Hum: No negotiation for spin bit support?

Yes: Strong hum (several hums on jabber too)

No: Nothing

Mirja: Are we ready to merge?

Lars: Yeah, go for it. Ask Martin and Jana.

Christian: I'll probably give another PR about when to opt out.

Planning

We have an interim in January in Tokyo. Go to quicwg.org.

Registration ends on December 18. Please register early. Akamai location.

Charter/Milestones has us shipping QUIC RFCs in November. That seems unlikely ;)

The goal is to freeze -17 to let implementers interop and build their full solutions and find inaccuracies.

We push back the milestones to July 2019, Montreal.

We want deployment experience in this time before then.

We can have other discussions about what to do next for QUIC. Interest in these areas:

  • Multipath

  • Partial reliability

These efforts should merge their work, rather than having to hash it out in the WG.

Ian: To clarify on the last point, the hope is to deploy -17 at global scale. That's the intent, right?

Lars: Yes, that's the intent. We can -18 if we need to make it better.

Martin Duke: To clarify, if we "freeze" -17, what's the status of open issues? Are the rest punted to v2?

Mark: We have the v2 and Parked labels. We can look at Parked, and consider them.

Martin Thomson: I've gone through all parked and v2 issues, and my view is that we can have very short discussions on all of those. My expectation is that parked with either be closed or merged as minor, or punted.

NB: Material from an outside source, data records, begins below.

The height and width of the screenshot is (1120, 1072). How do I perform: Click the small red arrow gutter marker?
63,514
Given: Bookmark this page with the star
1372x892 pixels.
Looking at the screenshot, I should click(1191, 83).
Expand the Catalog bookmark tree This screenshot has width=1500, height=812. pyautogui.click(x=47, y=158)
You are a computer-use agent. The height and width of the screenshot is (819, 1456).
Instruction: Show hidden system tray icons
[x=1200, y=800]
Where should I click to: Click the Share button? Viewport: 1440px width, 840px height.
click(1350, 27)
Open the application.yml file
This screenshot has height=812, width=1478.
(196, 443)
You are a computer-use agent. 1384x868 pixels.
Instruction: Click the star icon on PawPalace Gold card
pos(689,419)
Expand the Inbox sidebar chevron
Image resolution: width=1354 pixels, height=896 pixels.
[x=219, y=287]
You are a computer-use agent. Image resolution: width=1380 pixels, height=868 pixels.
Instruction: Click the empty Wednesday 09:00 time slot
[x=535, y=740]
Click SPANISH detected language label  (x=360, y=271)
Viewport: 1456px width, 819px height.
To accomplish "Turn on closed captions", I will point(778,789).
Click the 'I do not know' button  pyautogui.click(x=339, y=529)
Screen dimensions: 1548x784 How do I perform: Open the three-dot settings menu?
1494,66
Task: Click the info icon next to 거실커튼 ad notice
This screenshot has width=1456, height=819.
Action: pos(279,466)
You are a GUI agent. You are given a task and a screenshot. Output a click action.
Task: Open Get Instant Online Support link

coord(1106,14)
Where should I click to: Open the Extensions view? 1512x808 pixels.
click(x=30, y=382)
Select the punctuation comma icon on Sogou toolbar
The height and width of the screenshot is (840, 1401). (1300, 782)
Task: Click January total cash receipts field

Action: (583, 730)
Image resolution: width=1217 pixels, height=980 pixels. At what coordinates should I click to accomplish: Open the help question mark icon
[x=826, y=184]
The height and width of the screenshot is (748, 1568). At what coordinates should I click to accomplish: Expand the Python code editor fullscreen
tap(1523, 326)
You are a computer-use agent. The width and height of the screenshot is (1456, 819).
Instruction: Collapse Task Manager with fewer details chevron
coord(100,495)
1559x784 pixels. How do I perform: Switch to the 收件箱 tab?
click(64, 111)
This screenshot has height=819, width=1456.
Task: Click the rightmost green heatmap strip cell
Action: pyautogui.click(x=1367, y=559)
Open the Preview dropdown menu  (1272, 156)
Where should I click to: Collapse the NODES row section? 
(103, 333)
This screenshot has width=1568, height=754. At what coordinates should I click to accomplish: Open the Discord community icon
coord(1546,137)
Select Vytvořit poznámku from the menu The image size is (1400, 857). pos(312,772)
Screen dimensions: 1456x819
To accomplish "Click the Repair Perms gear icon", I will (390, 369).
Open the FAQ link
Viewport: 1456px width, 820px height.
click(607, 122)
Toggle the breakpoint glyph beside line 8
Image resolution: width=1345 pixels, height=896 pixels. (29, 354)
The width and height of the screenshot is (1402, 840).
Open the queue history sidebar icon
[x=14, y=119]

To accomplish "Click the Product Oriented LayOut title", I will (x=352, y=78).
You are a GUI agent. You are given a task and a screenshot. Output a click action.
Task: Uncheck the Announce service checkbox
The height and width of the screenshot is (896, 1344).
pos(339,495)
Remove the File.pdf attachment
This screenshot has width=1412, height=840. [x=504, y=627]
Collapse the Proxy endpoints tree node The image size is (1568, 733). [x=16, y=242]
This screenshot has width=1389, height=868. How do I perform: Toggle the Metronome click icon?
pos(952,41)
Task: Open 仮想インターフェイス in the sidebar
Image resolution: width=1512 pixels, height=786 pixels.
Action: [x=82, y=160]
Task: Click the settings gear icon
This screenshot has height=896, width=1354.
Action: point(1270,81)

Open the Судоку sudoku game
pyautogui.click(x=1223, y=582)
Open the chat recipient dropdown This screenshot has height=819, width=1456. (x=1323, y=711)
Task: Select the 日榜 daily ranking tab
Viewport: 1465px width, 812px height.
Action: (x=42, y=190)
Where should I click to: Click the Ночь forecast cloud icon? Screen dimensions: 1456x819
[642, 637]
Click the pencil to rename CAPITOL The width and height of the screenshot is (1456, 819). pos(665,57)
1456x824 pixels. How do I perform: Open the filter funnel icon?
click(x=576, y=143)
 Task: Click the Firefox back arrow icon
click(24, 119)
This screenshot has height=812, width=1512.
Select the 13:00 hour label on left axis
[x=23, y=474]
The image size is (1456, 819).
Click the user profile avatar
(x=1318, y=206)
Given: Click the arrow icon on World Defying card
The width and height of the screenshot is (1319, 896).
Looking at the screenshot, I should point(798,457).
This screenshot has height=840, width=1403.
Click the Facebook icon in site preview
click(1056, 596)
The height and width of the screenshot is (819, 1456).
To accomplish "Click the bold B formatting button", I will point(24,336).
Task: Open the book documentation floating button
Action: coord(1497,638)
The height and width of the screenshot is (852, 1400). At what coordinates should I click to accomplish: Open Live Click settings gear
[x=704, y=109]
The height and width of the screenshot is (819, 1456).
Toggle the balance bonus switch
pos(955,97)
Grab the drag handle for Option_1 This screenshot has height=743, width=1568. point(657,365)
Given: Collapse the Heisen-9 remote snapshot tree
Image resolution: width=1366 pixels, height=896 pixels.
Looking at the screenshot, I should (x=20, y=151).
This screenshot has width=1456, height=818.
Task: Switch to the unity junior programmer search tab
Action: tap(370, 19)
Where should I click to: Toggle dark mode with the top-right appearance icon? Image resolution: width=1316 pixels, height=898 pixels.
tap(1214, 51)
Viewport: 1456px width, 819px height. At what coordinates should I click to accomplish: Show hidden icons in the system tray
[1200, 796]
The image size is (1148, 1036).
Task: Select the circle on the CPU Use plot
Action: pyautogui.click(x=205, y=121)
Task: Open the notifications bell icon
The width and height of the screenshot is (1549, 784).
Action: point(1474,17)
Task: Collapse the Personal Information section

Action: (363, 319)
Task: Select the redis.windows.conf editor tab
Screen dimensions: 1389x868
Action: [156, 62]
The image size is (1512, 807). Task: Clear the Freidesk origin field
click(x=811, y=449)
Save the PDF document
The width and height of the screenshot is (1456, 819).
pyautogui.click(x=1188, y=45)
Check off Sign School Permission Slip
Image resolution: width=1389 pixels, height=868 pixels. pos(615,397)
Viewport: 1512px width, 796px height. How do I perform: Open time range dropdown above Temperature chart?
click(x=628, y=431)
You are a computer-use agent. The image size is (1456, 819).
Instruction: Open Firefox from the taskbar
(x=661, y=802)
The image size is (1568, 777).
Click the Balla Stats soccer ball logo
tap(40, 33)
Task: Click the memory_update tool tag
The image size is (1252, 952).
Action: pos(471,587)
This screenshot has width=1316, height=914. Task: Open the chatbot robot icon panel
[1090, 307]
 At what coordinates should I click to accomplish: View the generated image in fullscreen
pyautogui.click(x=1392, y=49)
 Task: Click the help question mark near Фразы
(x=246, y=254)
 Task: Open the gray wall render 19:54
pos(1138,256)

David Schinazi: I agree with the goal to get experience on -17, but would it still be reasonable to test the extension mechanism before we ship? Can we get some experience with one extension first before we go to RFC?

Martin Duke: If we talk about next steps, I'd like to consider adopting load balancing.

Jana: I expect some churn in the recovery draft, just to let people now. We should continue to engage there.

ekr: Following up on Ian, one thing that didn't go as well for TLS 1.3, we had a bunch of small draft versions, and it got annoying to interop. It may be better to have larger checkpoints.

Mike Bishop: With subsequent small drafts, if there's no wire image change, just editorial, we could have a "version number to use" and stick on an old one for editorial only changes. We can skip versions.

Martin Thomson: Let's not discuss now what the interop goals are, take that to the list.

There was a QUIC human rights review done outside the WG. It was on the agenda to get feedback, and that is being done in the human rights group.